Es un déficit habitacional que comenzó a insinuarse cincuenta años atrás. Debido a las crisis de las economías regionales y al proceso de inmigración interna que se produjo después.

Pero que aumentó de forma notable durante las recesiones habidas en las últimas décadas. Y se viene agravando desde la hecatombe que nos sumió a principios de siglo. Desempleo o empleos precarios, salarios exiguos, inflación, dificultades para ahorrar y para acceder a créditos que permitan adquirir un terreno o una vivienda junto a una marcada tendencia de asentarse, en busca de trabajo o de un horizonte, en los centros urbanos componen, entre otras, las causas más importantes. Por cierto, Argentina, con el 95% de su población concentrado en ciudades, se encuentra entre las naciones más urbanizadas del mundo, por encima del promedio de Europa, Asia y los Estados Unidos.

Las herramientas para afrontar el problema deben tomar en cuenta las necesidades de los distintos sectores sociales y, en especial, los de menores ingresos.

También las diferencias geográficas. Desplegando tres acciones simultáneas y complementarias entre sí. De índole cuantitativa, referida a la construcción y el acceso a nuevas unidades habitacionales. Cualitativa, para mejorar y ampliar las existentes. Y de infraestructura urbana, en cuanto a proveer suelos y servicios básicos, regular los territorios y optimizar el hábitat.

Algunas de estas actividades requieren la participación de actores privados. Por ejemplo, para atender la demanda de personas con capacidad económica. Pero la presencia del sector público en el diseño y ejecución de estrategias que reviertan semejante situación es insoslayable.

En el orden nacional, provincial y municipal. Como lo dispone la legislación vigente. Y se lleva a cabo en Alemania, Canadá, Inglaterra y Holanda, entre otras naciones. De hecho, los programas cuantitativos han sido impulsados en los últimos años por el estado nacional y las empresas privadas. Mientras que las obras vinculadas a la infraestructura urbana y a las mejoras cuantitativas fueron, ante todo, competencia de las esferas provincial y municipal.

Sin embargo, los fondos públicos y crediticios han sido insuficientes. Y el presupuesto nacional para el sector, que viene disminuyendo desde el 2013, tuvo su mínimo histórico en el bienio 2018-2019. Período en el que varias provincias no solo recibieron montos muy inferiores para mitigar el déficit sino que los aplicaron, en parte, a cubrir gastos corrientes.

Por otro lado, no hubo continuidad en los planes y la gestión, que combina organismos estables, como el Consejo Nacional de la Vivienda, con otros de naturaleza ocasional, resultó limitada en extremo. Y se verificaron incumplimientos en los estándares de las viviendas sociales junto a su localización en terrenos periféricos y de mala calidad.

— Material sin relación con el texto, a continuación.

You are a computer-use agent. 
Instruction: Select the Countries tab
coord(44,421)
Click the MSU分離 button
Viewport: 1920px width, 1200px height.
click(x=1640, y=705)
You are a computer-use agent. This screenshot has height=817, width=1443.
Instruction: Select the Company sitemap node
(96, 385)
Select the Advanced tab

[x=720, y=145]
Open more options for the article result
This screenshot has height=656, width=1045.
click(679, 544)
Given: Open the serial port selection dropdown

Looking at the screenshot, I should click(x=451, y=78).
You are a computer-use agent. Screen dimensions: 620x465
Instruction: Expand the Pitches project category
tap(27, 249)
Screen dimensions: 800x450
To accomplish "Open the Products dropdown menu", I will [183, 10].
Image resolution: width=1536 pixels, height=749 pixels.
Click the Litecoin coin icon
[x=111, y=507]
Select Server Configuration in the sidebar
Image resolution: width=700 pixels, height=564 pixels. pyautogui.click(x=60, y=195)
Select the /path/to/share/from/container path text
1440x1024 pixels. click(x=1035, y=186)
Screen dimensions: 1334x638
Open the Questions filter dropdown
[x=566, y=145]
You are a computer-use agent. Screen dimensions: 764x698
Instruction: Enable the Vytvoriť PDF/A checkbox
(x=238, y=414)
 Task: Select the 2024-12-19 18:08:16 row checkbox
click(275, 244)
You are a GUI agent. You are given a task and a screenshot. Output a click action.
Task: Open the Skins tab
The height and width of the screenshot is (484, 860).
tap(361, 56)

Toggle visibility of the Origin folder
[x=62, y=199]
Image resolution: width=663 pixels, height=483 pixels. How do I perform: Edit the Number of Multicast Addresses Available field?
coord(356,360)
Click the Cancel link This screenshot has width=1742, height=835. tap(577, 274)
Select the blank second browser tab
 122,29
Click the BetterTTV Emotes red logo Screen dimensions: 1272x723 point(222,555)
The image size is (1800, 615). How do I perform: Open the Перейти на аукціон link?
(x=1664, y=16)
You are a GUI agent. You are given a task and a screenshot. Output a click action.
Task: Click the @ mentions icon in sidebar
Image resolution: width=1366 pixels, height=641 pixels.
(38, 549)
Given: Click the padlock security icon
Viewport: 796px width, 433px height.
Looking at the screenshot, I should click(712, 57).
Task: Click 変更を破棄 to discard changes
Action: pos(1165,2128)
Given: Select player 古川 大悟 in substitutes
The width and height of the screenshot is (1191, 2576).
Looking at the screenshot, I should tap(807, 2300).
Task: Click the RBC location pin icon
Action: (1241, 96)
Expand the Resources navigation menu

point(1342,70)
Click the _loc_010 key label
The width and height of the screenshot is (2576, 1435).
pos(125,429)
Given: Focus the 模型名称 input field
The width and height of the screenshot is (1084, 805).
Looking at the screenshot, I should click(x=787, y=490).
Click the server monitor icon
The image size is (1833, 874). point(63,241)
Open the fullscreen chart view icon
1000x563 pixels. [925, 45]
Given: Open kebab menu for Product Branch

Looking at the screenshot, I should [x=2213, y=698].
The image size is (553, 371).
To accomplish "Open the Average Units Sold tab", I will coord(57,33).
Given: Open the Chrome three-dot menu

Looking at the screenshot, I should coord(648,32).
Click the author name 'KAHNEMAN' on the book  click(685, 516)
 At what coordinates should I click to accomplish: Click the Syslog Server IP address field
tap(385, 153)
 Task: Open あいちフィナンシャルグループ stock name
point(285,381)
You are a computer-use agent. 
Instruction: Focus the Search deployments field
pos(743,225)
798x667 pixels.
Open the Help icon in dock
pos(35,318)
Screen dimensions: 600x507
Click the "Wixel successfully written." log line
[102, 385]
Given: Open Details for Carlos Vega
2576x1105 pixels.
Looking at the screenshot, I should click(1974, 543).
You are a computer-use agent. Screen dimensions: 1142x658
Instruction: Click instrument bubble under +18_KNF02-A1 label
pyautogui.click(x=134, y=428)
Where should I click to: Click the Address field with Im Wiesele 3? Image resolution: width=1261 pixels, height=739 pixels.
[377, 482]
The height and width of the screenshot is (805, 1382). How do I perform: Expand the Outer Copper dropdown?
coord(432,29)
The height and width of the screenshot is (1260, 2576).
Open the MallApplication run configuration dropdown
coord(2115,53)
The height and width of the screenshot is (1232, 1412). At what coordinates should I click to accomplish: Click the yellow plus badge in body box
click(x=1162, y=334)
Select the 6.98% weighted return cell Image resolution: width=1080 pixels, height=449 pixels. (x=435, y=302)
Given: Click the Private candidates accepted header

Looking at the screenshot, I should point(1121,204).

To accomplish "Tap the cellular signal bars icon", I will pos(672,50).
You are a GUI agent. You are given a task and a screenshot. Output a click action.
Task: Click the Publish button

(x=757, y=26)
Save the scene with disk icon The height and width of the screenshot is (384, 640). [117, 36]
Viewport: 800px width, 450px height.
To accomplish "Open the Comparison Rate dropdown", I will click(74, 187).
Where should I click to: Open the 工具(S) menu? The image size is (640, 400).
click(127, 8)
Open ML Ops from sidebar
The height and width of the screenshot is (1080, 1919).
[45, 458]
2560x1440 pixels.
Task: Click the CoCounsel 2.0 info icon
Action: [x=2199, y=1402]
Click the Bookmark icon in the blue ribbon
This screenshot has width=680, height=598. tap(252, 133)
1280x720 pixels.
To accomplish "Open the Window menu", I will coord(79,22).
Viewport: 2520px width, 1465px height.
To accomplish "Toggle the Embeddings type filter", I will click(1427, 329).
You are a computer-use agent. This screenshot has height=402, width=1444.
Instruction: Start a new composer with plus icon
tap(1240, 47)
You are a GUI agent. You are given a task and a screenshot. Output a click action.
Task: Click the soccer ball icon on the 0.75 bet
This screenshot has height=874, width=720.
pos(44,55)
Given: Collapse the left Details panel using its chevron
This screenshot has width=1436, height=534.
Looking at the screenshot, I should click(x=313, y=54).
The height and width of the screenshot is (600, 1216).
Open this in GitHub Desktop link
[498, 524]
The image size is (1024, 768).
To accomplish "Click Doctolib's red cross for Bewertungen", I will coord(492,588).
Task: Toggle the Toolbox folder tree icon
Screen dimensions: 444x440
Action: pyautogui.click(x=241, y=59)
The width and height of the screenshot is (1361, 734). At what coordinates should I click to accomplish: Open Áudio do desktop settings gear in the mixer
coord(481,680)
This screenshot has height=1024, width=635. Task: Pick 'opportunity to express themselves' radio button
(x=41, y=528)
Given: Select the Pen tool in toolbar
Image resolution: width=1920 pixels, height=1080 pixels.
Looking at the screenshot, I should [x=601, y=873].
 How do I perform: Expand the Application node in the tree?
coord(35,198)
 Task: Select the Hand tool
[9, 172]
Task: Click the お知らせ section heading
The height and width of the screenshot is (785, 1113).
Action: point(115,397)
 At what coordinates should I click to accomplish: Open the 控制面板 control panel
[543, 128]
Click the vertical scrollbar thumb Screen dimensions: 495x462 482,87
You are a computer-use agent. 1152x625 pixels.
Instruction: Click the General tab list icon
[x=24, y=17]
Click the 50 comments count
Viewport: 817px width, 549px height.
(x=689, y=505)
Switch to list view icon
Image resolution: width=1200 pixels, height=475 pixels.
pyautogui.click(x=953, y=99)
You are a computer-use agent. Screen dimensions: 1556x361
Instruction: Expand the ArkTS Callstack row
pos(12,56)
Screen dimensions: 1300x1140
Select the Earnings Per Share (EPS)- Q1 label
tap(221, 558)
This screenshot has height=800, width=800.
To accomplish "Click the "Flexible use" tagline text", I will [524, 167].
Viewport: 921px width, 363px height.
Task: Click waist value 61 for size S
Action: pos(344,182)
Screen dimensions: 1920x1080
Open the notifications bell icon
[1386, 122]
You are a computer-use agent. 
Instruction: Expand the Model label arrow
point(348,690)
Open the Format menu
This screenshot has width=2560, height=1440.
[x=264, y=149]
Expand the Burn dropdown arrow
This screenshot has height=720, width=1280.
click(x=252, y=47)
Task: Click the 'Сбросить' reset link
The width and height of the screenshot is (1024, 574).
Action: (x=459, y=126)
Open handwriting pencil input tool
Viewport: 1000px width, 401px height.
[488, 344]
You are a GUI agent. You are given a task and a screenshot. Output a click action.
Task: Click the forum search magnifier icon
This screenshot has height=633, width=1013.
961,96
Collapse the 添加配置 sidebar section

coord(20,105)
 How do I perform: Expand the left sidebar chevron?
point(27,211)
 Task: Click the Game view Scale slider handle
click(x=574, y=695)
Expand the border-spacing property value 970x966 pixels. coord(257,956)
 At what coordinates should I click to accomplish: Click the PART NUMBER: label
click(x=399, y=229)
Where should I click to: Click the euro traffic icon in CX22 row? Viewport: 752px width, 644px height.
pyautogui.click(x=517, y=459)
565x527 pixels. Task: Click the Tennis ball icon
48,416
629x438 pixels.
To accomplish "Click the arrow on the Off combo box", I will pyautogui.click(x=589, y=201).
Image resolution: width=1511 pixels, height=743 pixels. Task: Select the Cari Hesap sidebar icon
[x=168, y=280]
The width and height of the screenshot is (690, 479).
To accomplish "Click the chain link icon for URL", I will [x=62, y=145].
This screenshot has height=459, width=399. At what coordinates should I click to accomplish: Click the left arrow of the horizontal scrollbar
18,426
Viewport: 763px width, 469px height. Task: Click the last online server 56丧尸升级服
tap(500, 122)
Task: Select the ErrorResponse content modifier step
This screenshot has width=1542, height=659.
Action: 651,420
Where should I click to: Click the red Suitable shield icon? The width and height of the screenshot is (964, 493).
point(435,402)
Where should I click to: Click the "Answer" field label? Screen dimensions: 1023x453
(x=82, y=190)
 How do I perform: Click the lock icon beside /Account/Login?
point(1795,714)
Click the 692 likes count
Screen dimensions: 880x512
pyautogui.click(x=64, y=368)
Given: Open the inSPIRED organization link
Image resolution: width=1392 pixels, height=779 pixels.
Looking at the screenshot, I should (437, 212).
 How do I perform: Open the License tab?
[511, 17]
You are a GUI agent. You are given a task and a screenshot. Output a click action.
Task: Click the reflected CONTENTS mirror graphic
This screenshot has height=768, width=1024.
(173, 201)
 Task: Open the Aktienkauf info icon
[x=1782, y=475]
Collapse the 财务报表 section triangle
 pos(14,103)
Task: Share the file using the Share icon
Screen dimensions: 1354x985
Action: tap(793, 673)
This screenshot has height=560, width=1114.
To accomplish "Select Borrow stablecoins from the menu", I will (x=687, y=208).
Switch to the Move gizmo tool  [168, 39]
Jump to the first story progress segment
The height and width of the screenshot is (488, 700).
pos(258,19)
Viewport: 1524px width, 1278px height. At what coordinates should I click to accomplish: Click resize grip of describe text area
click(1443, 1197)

Cabe recordar que en los últimos tiempos hubo cambios en las principales instituciones sin que se hayan constatado grandes progresos. El Banco Hipotecario fue privatizado en los años noventa y parcialmente estatizado en este siglo. Y el Fondo Nacional de la Vivienda (FONAVI), creado en 1972, transfirió por entonces la administración del dinero y de los proyectos a los organismos provinciales.

En tanto que el origen de sus fondos se fue achicando, básicamente, al 15% de lo producido por el impuesto a los combustibles. Aun así, es dable destacar los resultados obtenidos por el Plan Federal de Viviendas en el período 2003-2010. También, la labor de las cooperativas de trabajo para la construcción y los créditos otorgados a través de la línea denominada Procrear instituida en 2012.

Garantizar el acceso masivo a la vivienda insumirá, lamentablemente, un buen tiempo. Sería deseable, entonces, que las autoridades redoblen esfuerzos para ampliar y ejecutar programas de inversión plurianuales. Además de iniciativas, como subsidios a las tasas de interés, que permitan a los asalariados formales e informales afrontar las cuotas de los créditos. Amén de otras que reduzcan los costos constructivos. En estos días se han difundido planes públicos y privados al respecto. Convendría, tal vez, discutirlos en conjunto para potenciar sus efectos a mediano y largo plazo. De este modo, la fantasía de un techo propio que conmueve a miles de ciudadanos podría transformarse más temprano que tarde en un hecho verídico.